Sunday, January 23, 2011

Brazil: assessment of floods could exceed 1,000 fatalities

The number of victims of torrential rains last week near Rio could exceed 1,000, according to latest official figures disclosed on Friday 21 January, the Civil Defense and the Ministry of Health, which confirmed 759 dead and 400 missing. The cities most affected are Nova Friburgo, with 365 victims, and Teresopolis, with 308.

The death toll mounts as and when relief emit body in the sea of mud that engulfed the highlands, a hundred miles north of Rio. The country has seen earlier in the week of national mourning three days. The Brazilian government says that nearly 14,000 people are homeless in this agricultural region and resort, where peaks rising to 2200 meters.

Ten days after the disaster, one of the worst in Brazilian history, this tourist area was still far from a return to normal. Many residents were still in remote villages, where army helicopters refueling in the water and food.

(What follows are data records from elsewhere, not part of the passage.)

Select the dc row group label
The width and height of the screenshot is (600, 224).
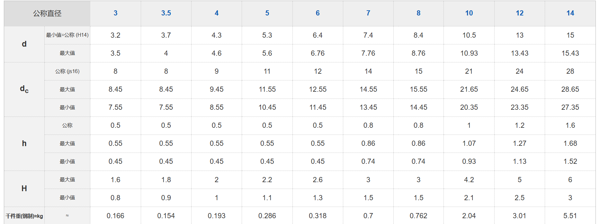coord(24,89)
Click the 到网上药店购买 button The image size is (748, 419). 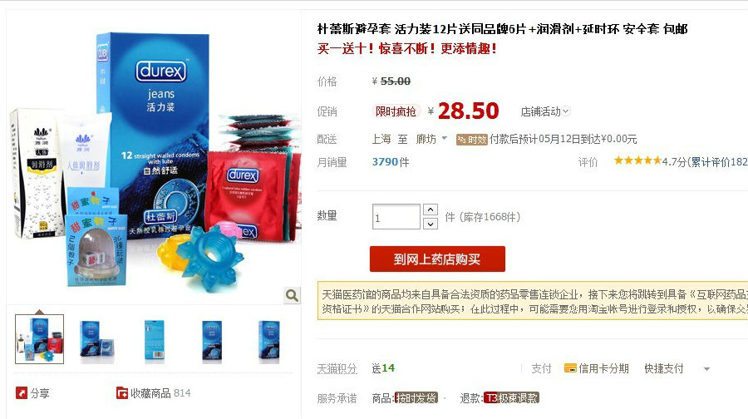(437, 259)
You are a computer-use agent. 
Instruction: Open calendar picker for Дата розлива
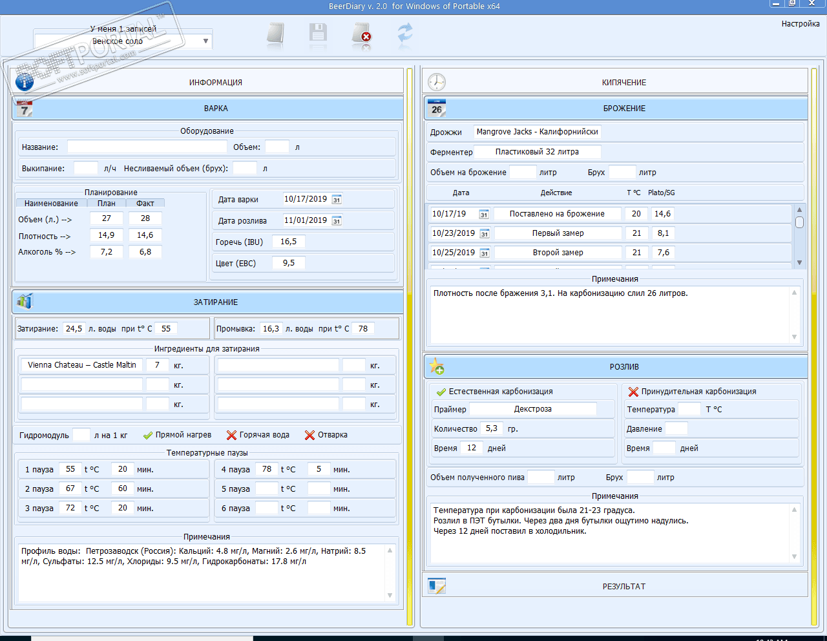tap(337, 221)
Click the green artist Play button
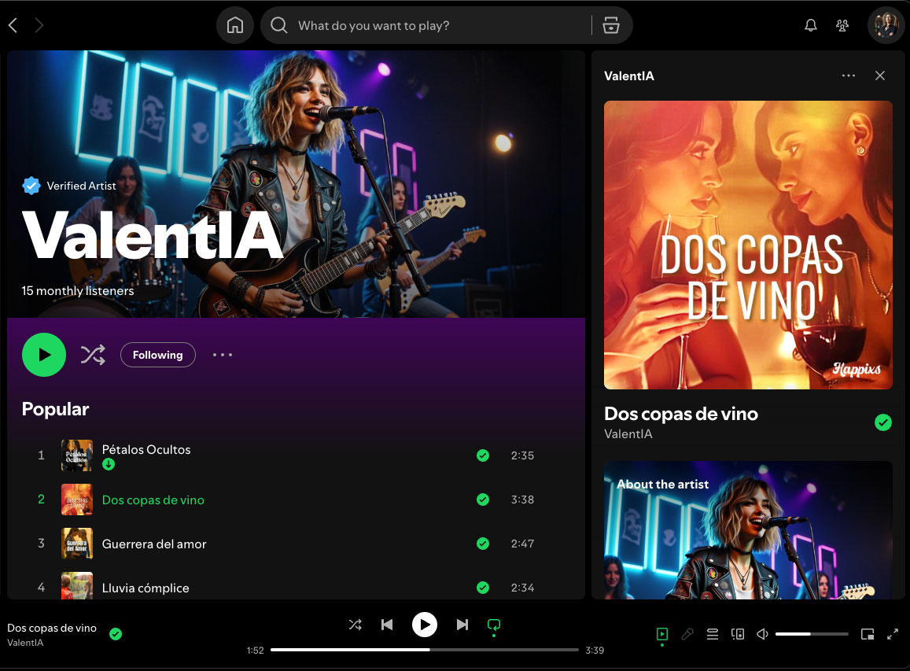910x671 pixels. 44,355
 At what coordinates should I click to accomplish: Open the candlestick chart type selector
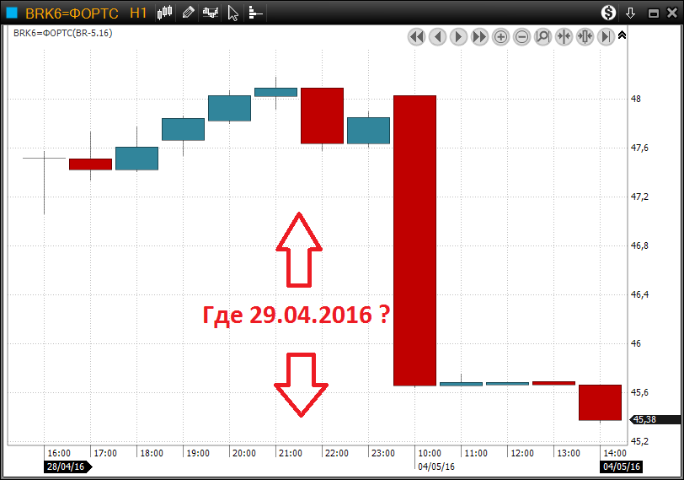165,13
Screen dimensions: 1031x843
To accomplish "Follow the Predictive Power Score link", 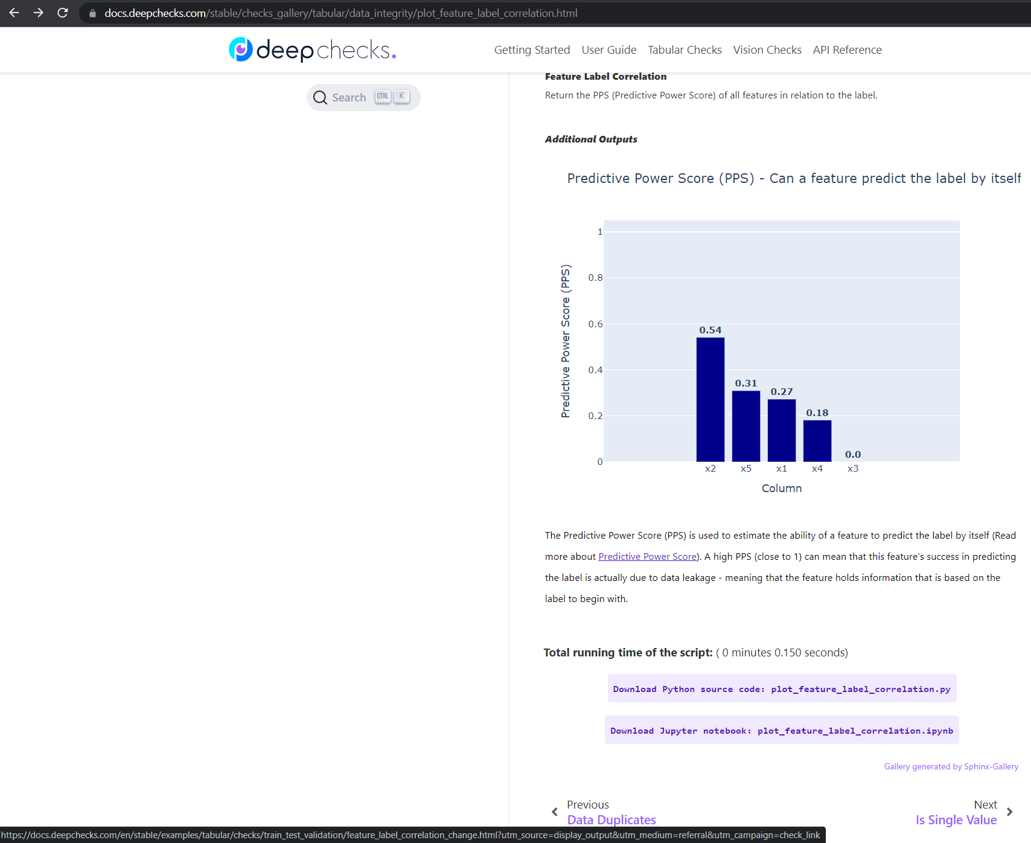I will coord(646,556).
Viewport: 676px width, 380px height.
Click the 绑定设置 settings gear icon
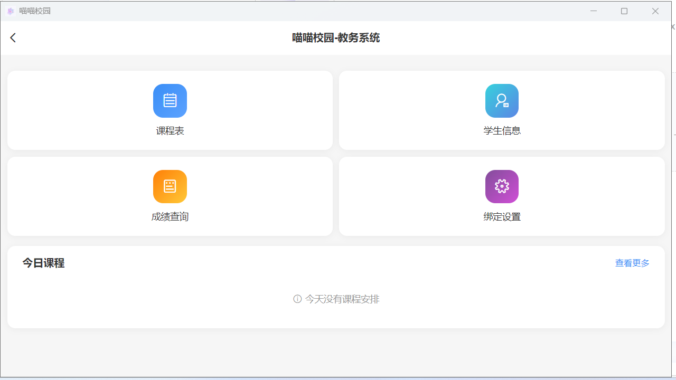[x=502, y=186]
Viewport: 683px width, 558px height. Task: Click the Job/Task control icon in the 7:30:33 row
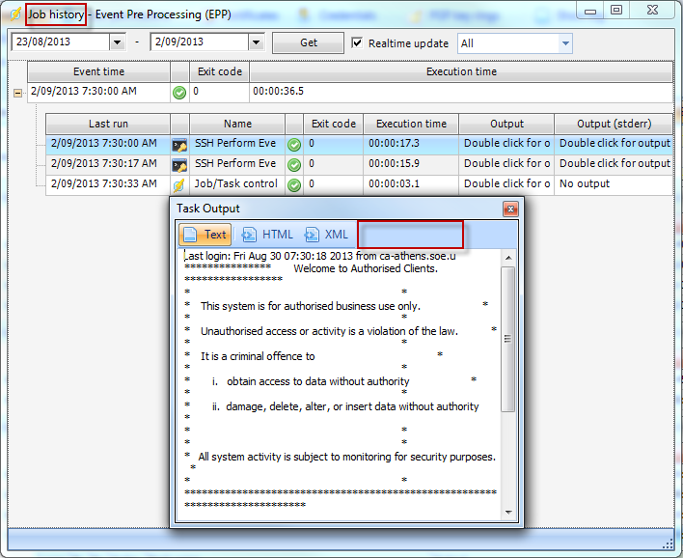(x=179, y=184)
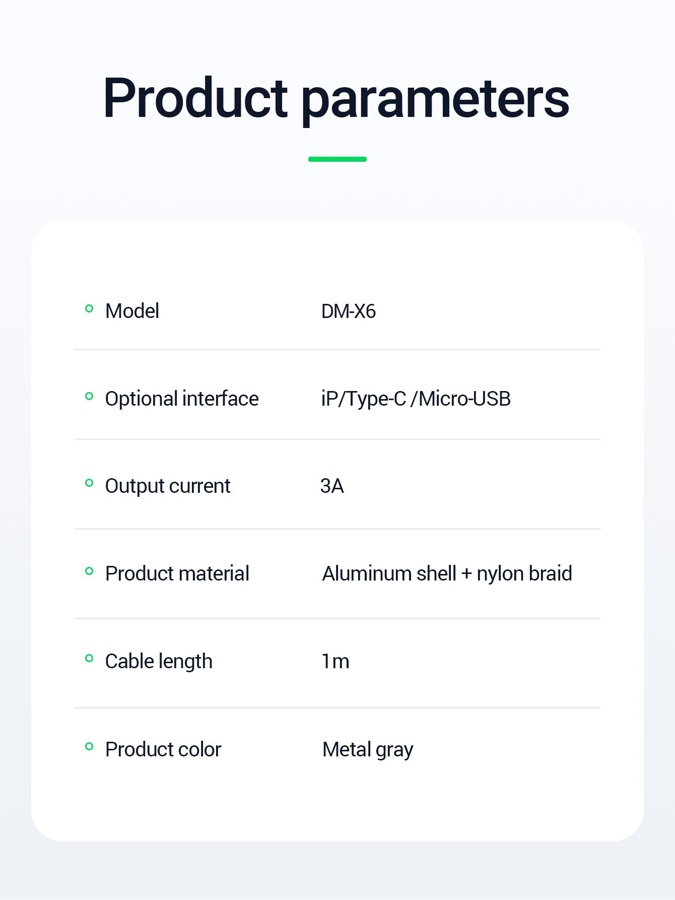Click the Metal gray color value
675x900 pixels.
(368, 750)
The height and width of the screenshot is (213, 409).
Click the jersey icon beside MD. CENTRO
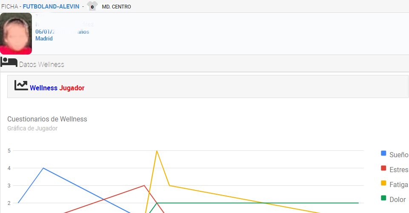click(x=92, y=6)
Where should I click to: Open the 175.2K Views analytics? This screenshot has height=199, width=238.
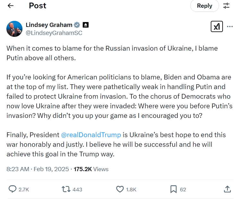tap(91, 169)
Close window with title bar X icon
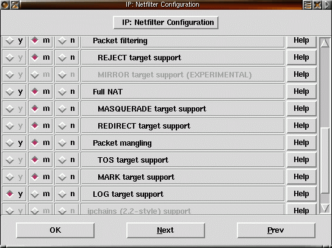 click(317, 5)
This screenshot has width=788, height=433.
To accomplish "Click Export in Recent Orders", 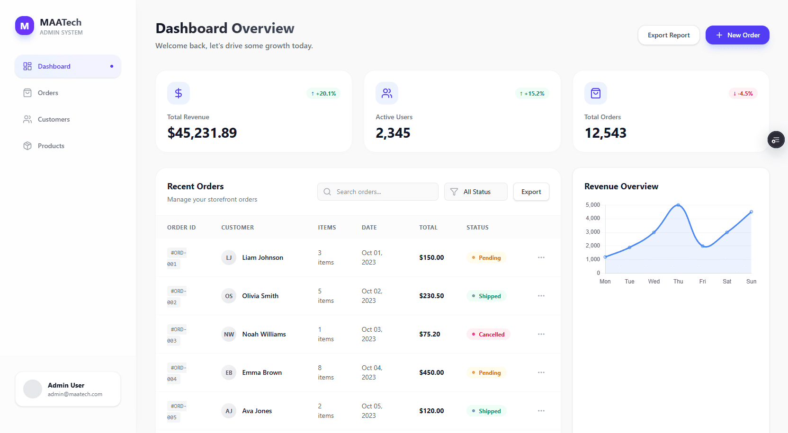I will 531,192.
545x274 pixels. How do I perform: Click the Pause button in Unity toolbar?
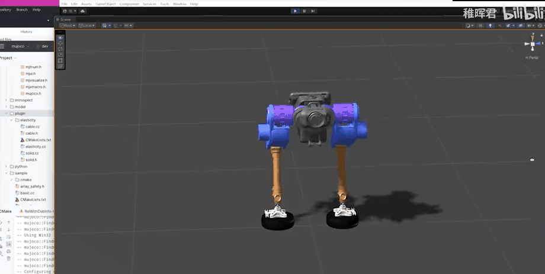point(304,11)
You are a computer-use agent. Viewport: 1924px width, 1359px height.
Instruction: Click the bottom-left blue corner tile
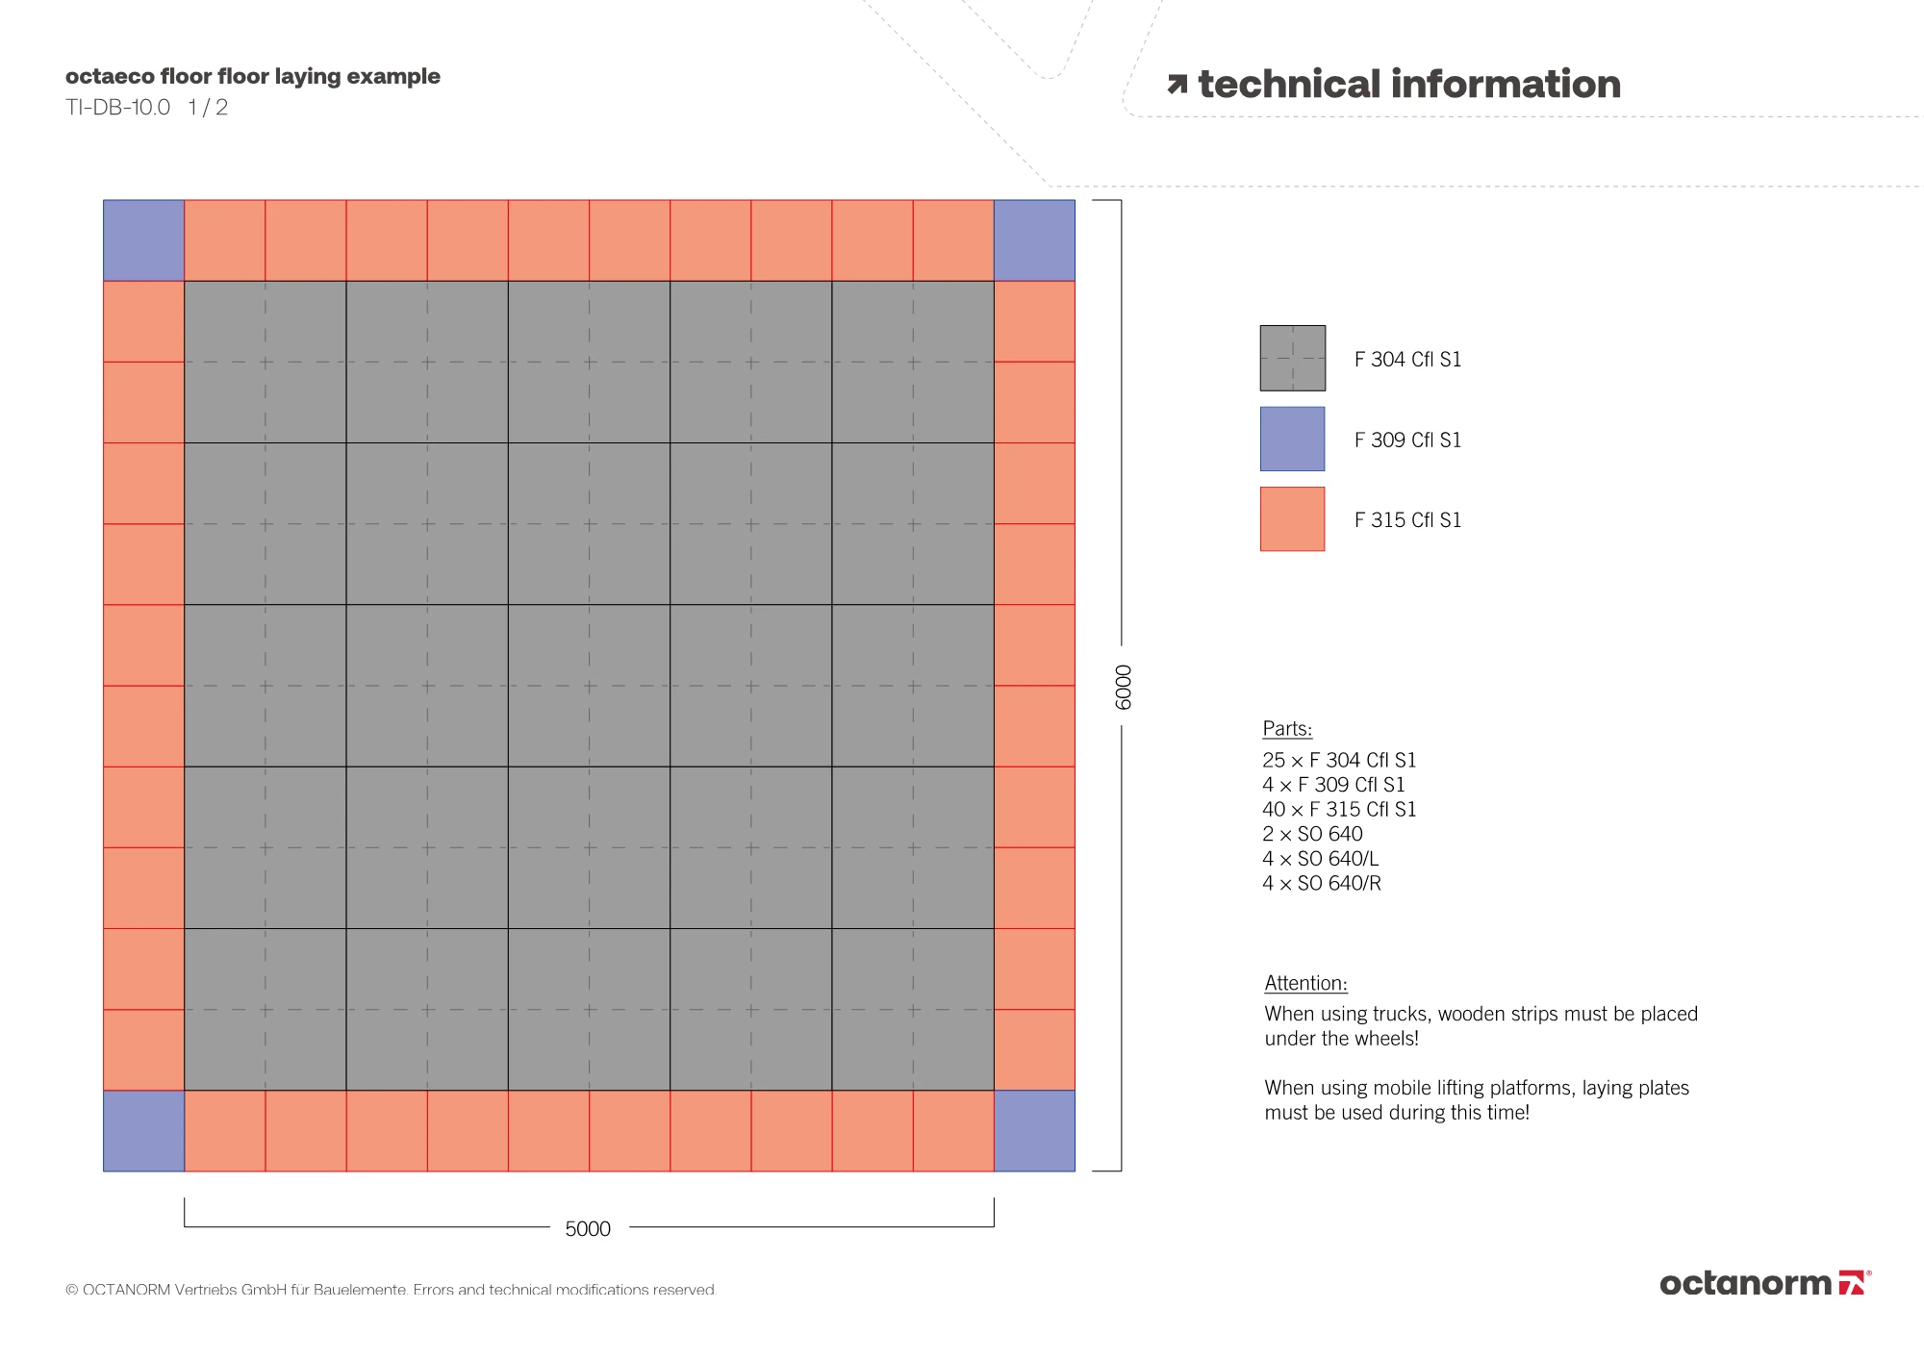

The health secretary, Solange Sirico, warned Sunday against "the risk of epidemics such as hepatitis and leptospirosis.

She also asked people "not to drink well water is contaminated" and it appealed for donations of medical supplies and volunteer doctors. Seasonal rains usually strong, have this time shot with extreme violence, spilling a few hours the equivalent of one full month of rainfall and triggering avalanches of mud, broken trees and rocks that have any swept their path.

Civil Defence Nova Friburgo said she began to identify thousands of people affected by the rains in order to pay them a first compensation. The federal government announced an immediate $ 60 million. The Swiss canton of Fribourg and the city have also pledged aid. Apart from exceptional rainfall, uncontrolled urbanization on the hillside, the foresight of the authorities, are stigmatized as being responsible for the high number of victims each year in the rainy season during the austral summer.

The new president, Dilma Rousseff, who took over on 1 January Luiz Inacio Lula da Silva has pledged to implement a plan of prevention and preparedness before the World Cup in 2014. Some five million Brazilians live in about five hundred at-risk areas throughout the country.